The examples of Washington DC and New York show that with a gun ban law they are one of the most dangerous cities within the US. This leads to the conclusion that reality should have reinforced the reasoning that gunning bans provides more safety to the public. Absent of this confirmation one can argue that banning guns is not an effective way of ensuring public safety.”
The present large amount of guns within the US society and the even larger black market of guns provides the proof that inevitably post any banning of guns they will still be present in society. Their existence will be confined to an illegal paradigm where law abiding citizens will not have access. That will put them at the risk of loosing their lives by being without means of self-protection.

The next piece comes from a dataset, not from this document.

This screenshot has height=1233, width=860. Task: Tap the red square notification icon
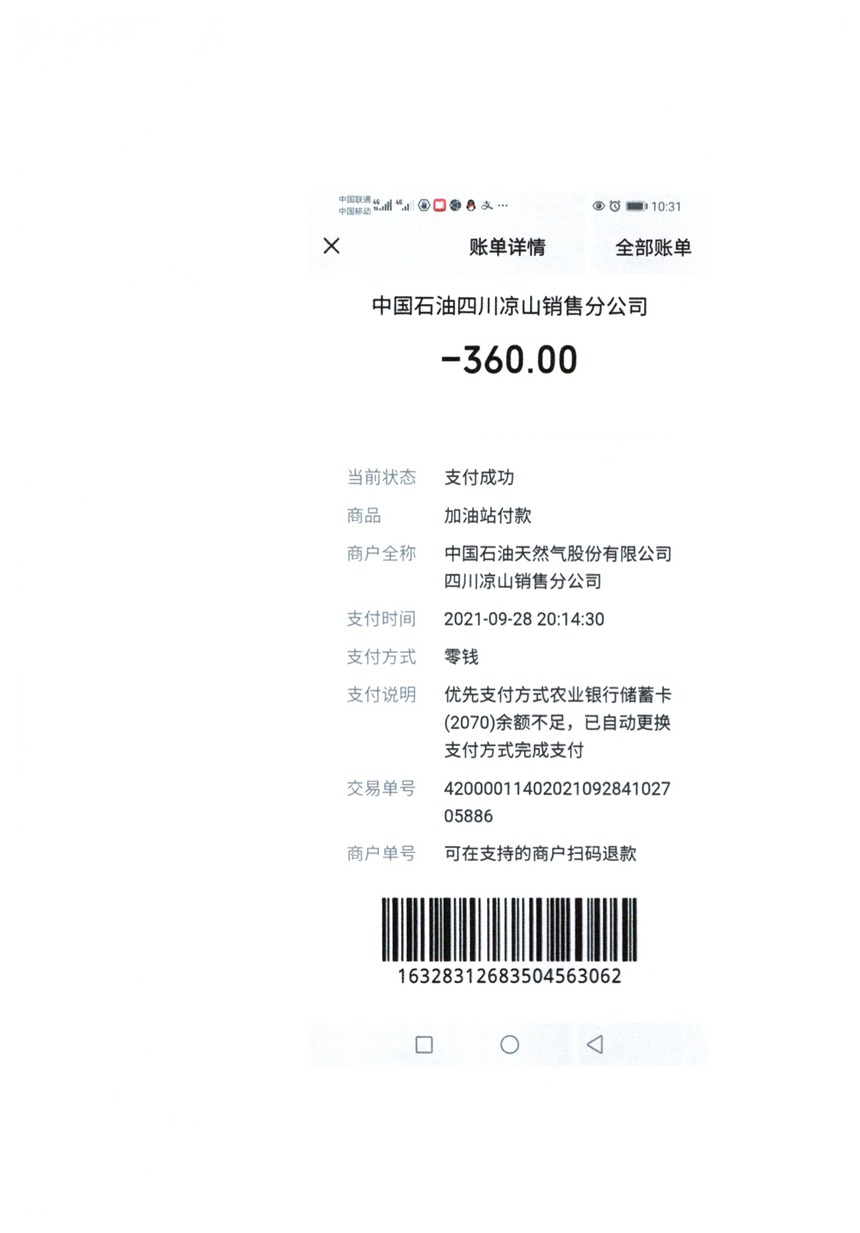click(x=439, y=205)

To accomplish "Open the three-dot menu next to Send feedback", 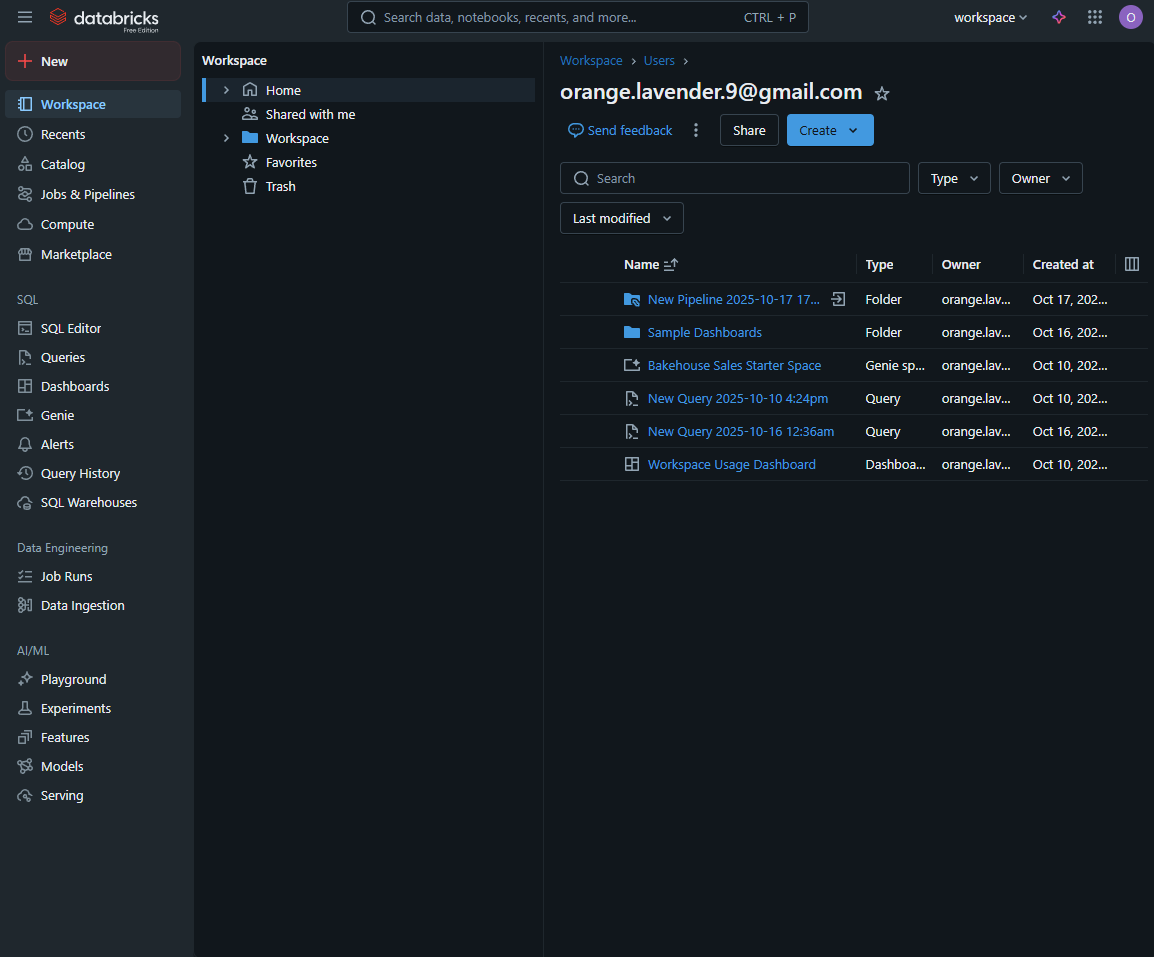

According to the statements of the DC police that an overwhelmingly amount of the homicides have been committed with handguns. This goes to show that even though the law has been enforced the harms have still occurred through the inevitable availability of guns.
The methodology of the studies has proven to be flawed. This goes to show that when arguments are supported by studies that support that the murder rate has decreased their validity and reliability is undermined by a flawed methodology.
Since the handgun ban was first implemented in 1976, more than 8,400 people have been murdered in the district. This is a fairly dramatic figure and demonstrates that the ban has not had a substantive effect in reducing crime rates.
DC is very small and very close to Maryland and Virginia, making it very easy for people to legally purchase guns outside of DC and bring them in. It also makes it very easy for blackmarket sales to occur.
There are a range of ways to decrease gun crime and murder in a city, including greater background checks, making sure that bad people don’t get guns, more police patrols, and various other alternatives. These steps should be taken before a ban, as a ban may be much more intrusive into the constitutional rights of citizens.
The handgun is used more commonly than any other weapons in self defense in the home. Roughly 80 percent of all self-defense occurs with handguns, according to some sources. This is because it is small, can be easily stowed in a house where it may be of need, and because it is easy to wield and fire. To ban a weapon that is so important in self-defense would reduce the capacity of citizens to defend themselves, making citizens more vulnerable, and possibly inviting further robberies.
An individual right to bear arms can be interpreted to mean that individuals have the right to bear arms of some kind, but not necessarily every kind. Most would see bazookas as a class of arms that should not be widely held. But, this does not limit the right of individuals to bear other arms. Similarly, banning handguns will not limit the ability of individuals to bear a rifle or shotgun. Therefore, a ban on handguns only limits the right to bear arms, but does not seriously impair it.
There is a precedent for banning citizens from purchasing specific gun classes, such as fully-automatic weapons and heavy weaponry such as grenades and bazookas. It is, therefore, not reasonable to argue that it is unconstitutional to ban a class of arms such as handguns; it has already been done and is not disputed in many cases (such as with bazookas). The question, therefore, is simply whether banning handguns fits the reasonableness standard in the District of Columbia.
“Once it is determined – as we have done – that handguns are ‘Arms’ referred to in the Second Amendment, it is not open to the District to ban them … That is not to suggest that the government is absolutely barred from regulating the use and ownership of pistols. The protections of the Second Amendment are subject to the same sort of reasonable restrictions that have been recognized as limiting, for instance, the First Amendment.”